Monday, November 24, 2008

Manic Monday....and some more cookies

Manic Monday is hosted by the talented fleur-de-lisa

Do you ever talk to yourself out loud? Sometimes

What do you talk about? I am most likely saying, "Oh crap!" about something. But with Pete and Repeat never far behind, I have to watch what I am saying.

What stresses you out? When things don't go according to my plan. I am a planner...I have lists....schedules ....and routines. While I can handle it usually, I do not like it!

What are your secret talents? I can pinch with my toes...does that count?

Still in the mode of cookies....we made Peanut Butter Cream Sandwich cookies for muffin Monday. While they were absolutely delicious, they are very rich! Livi showing some love to the ingredients. Anything that has marshmellow cream has got to be good. This is out of this month's Better Homes and Gardens magazine.

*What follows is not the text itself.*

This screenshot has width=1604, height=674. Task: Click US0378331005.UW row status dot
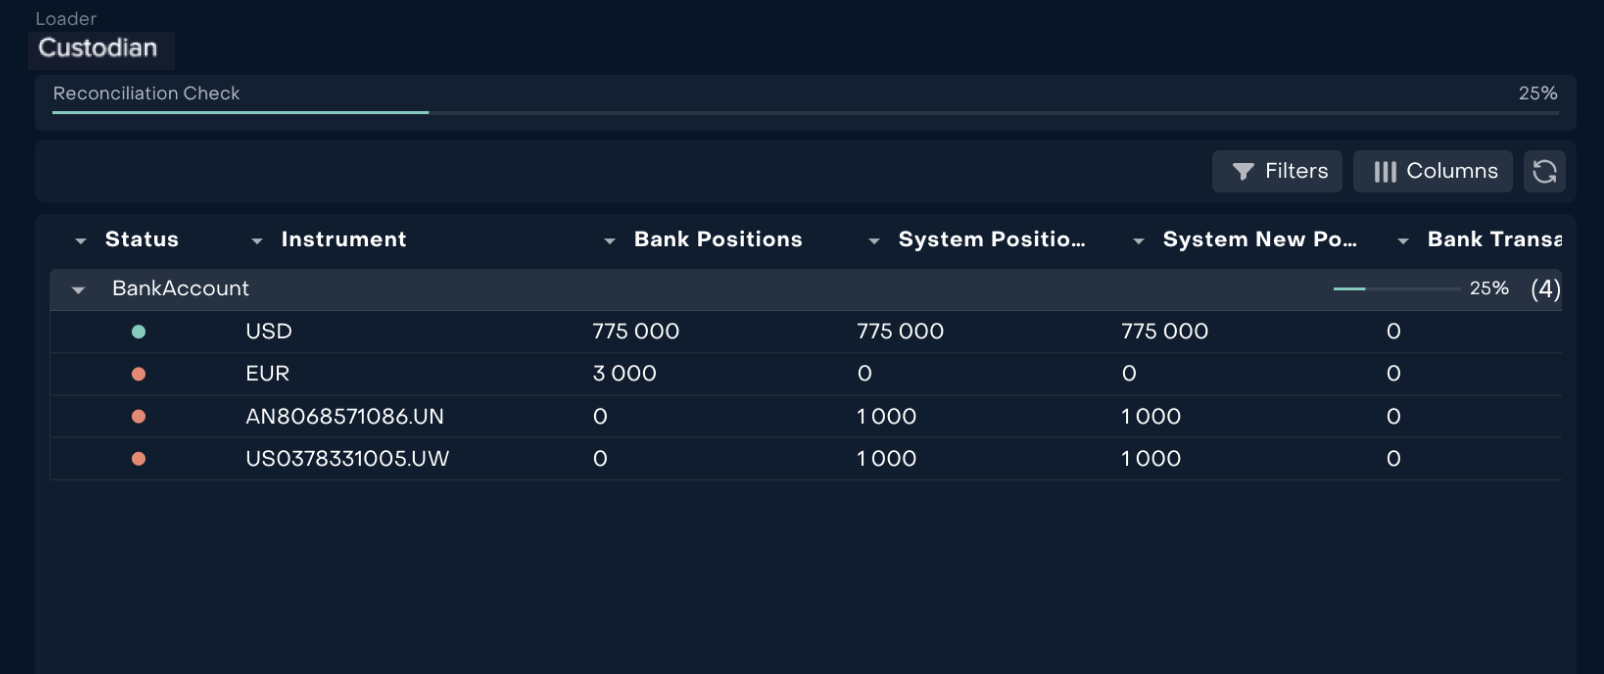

1/2 cup chunky peanut butter (we used creamy)
1/2 cup shortening
1 cup packed brown sugar
1 egg
1 tsp. vanilla
1 tsp. baking soda
1/8 tsp. salt
1-1/4 cups all-purpose flour
Granulated sugar
1 recipe Peanut Cream Filling, below
1. Preheat oven to 350 degrees F. In bowl beat peanut butter and shortening with electric mixer on medium speed for 30 seconds. Add brown sugar, egg and vanilla. Beat until combined, scraping sides of bowl. Beat in baking soda, salt, and as much flour as you can. Stir in any remaining flour.
2. Form dough into balls, using a level teaspoon each. (I use the smallest Pampered Chef scoop.)Place 1-1/2 inches apart on ungreased or parchment-lined baking sheets. Flatten by making crisscross marks with tines of fork dipped in sugar. (We didn't dip in sugar...they have plenty of sugar in them!)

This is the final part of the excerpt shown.